Records for this task:
※
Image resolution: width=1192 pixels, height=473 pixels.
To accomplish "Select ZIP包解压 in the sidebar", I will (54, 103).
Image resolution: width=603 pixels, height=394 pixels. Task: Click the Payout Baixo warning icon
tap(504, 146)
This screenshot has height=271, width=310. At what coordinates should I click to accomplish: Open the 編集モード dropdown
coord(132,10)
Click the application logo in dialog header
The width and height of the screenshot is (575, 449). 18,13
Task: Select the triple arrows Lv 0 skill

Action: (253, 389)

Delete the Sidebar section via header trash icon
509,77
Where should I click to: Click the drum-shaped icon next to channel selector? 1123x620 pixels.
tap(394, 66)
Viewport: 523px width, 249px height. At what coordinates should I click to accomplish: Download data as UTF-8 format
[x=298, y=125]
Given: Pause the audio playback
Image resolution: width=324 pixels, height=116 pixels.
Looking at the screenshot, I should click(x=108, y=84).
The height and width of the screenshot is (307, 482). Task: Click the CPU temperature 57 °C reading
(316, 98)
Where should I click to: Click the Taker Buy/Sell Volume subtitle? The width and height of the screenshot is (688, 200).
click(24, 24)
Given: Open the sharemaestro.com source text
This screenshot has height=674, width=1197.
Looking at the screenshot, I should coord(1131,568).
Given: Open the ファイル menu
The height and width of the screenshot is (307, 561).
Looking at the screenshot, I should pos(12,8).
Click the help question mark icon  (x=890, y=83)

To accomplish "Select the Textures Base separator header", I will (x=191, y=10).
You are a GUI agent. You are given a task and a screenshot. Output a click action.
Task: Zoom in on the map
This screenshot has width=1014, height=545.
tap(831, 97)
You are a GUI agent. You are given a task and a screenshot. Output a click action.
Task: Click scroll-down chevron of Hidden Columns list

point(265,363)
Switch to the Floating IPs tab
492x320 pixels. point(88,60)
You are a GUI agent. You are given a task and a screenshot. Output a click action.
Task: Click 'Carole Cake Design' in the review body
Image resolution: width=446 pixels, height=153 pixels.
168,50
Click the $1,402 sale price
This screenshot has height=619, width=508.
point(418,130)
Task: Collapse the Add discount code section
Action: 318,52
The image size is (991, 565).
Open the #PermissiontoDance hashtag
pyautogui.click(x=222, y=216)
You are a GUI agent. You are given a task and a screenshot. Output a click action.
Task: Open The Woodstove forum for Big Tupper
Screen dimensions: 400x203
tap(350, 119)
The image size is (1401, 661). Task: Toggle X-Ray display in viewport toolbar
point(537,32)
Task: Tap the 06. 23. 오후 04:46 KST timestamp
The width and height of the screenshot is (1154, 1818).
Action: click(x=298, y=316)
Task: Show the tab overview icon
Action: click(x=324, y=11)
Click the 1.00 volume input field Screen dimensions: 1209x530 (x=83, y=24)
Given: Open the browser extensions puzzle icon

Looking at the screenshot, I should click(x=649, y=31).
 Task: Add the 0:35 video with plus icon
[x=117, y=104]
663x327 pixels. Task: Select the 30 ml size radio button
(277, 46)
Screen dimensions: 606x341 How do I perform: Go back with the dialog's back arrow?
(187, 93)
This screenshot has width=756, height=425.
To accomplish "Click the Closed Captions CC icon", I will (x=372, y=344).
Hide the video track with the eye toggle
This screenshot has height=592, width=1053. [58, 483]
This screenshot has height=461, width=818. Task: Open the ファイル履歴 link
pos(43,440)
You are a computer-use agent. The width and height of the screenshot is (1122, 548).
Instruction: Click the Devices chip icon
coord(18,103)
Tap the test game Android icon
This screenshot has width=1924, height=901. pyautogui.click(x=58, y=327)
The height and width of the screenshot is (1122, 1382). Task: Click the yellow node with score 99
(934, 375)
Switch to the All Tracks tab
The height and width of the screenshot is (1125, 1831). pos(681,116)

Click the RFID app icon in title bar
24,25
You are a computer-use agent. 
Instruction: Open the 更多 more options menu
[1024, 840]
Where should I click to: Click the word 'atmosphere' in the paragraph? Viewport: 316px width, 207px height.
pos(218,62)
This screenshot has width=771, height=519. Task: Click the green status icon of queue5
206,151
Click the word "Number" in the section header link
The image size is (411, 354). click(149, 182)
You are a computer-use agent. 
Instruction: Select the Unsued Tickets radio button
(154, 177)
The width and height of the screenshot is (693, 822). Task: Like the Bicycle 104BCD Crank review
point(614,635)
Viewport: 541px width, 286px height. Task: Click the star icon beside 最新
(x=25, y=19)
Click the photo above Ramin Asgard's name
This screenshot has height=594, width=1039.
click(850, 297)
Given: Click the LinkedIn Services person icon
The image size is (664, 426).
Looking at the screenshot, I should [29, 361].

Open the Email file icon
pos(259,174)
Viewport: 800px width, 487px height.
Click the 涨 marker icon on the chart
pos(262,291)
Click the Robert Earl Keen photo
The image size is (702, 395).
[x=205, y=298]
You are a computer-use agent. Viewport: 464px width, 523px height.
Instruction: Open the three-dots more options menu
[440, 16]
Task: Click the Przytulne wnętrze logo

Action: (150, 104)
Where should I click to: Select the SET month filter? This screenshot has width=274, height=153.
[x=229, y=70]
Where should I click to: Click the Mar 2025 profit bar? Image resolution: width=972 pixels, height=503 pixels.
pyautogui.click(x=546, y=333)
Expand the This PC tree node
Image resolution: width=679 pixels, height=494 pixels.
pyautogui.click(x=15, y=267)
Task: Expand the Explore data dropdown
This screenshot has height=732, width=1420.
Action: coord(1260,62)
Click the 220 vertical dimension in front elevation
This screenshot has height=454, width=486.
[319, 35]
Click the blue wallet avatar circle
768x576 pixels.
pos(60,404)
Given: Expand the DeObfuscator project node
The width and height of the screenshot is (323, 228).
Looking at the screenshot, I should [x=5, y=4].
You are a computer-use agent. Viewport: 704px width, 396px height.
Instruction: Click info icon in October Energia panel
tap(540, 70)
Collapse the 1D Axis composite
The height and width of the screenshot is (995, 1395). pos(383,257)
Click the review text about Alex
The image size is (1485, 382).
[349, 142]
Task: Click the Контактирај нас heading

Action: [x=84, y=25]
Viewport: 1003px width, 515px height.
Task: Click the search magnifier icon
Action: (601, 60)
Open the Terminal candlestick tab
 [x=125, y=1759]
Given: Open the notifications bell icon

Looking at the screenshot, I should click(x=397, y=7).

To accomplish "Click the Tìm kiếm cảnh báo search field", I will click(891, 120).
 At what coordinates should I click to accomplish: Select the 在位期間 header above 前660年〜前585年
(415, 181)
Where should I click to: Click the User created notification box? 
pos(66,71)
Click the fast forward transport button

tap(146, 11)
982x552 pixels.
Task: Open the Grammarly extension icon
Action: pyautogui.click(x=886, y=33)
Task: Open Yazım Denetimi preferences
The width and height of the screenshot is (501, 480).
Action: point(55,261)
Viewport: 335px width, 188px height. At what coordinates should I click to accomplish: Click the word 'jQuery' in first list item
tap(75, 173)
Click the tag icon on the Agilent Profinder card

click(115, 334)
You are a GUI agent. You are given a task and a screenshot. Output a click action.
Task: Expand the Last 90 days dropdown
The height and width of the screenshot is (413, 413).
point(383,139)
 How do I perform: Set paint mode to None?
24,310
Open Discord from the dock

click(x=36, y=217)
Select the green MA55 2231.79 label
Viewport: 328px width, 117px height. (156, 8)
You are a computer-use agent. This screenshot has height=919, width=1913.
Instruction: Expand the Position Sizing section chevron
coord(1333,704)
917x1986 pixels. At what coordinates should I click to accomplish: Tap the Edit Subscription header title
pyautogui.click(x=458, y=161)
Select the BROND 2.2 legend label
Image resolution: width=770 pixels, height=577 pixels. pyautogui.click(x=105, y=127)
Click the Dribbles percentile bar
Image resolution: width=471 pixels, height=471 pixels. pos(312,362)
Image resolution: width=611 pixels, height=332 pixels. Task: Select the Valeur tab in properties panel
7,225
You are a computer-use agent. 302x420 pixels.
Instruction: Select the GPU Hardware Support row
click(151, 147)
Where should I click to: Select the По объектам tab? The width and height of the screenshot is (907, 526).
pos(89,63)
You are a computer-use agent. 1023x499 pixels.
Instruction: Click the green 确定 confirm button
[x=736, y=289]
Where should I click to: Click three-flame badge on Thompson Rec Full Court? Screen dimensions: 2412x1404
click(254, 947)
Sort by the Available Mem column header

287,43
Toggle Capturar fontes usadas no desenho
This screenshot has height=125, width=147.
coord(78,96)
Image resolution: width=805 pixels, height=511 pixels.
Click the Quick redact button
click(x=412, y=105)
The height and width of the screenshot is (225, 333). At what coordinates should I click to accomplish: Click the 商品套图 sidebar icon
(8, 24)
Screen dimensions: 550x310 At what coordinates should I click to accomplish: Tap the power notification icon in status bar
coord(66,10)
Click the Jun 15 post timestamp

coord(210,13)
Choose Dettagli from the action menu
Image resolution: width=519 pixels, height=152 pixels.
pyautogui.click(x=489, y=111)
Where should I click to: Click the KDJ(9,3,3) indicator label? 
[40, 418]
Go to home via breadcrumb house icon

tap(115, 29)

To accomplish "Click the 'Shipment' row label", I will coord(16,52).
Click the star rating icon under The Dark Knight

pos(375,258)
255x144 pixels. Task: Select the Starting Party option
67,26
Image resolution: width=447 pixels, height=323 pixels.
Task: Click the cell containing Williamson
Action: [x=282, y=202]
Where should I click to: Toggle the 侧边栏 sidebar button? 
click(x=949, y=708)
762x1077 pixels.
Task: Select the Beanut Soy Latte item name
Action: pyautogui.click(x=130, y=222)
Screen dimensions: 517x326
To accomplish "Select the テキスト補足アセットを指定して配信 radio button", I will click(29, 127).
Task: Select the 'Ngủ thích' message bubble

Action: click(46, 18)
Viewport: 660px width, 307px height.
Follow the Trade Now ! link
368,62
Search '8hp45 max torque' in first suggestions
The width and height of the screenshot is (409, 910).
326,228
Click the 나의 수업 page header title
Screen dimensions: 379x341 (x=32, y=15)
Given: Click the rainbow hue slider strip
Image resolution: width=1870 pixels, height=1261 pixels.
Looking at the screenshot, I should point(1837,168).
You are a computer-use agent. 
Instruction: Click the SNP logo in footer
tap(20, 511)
※
Directive: Put the lines of the records above, from the line containing "Click the 220" to the line containing "Looking at the screenshot, I should click(x=397, y=7)." (both included), into a Markdown table with the columns Row and Text. Number each line in Row and omit blank lines.

Written solution:
| Row | Text |
|---|---|
| 1 | Click the 220 vertical dimension in front elevation |
| 2 | This screenshot has height=454, width=486. |
| 3 | [319, 35] |
| 4 | Click the blue wallet avatar circle |
| 5 | 768x576 pixels. |
| 6 | pos(60,404) |
| 7 | Given: Expand the DeObfuscator project node |
| 8 | The width and height of the screenshot is (323, 228). |
| 9 | Looking at the screenshot, I should [x=5, y=4]. |
| 10 | You are a computer-use agent. Viewport: 704px width, 396px height. |
| 11 | Instruction: Click info icon in October Energia panel |
| 12 | tap(540, 70) |
| 13 | Collapse the 1D Axis composite |
| 14 | The height and width of the screenshot is (995, 1395). pos(383,257) |
| 15 | Click the review text about Alex |
| 16 | The image size is (1485, 382). |
| 17 | [349, 142] |
| 18 | Task: Click the Контактирај нас heading |
| 19 | Action: [x=84, y=25] |
| 20 | Viewport: 1003px width, 515px height. |
| 21 | Task: Click the search magnifier icon |
| 22 | Action: (601, 60) |
| 23 | Open the Terminal candlestick tab |
| 24 |  [x=125, y=1759] |
| 25 | Given: Open the notifications bell icon |
| 26 | Looking at the screenshot, I should click(x=397, y=7). |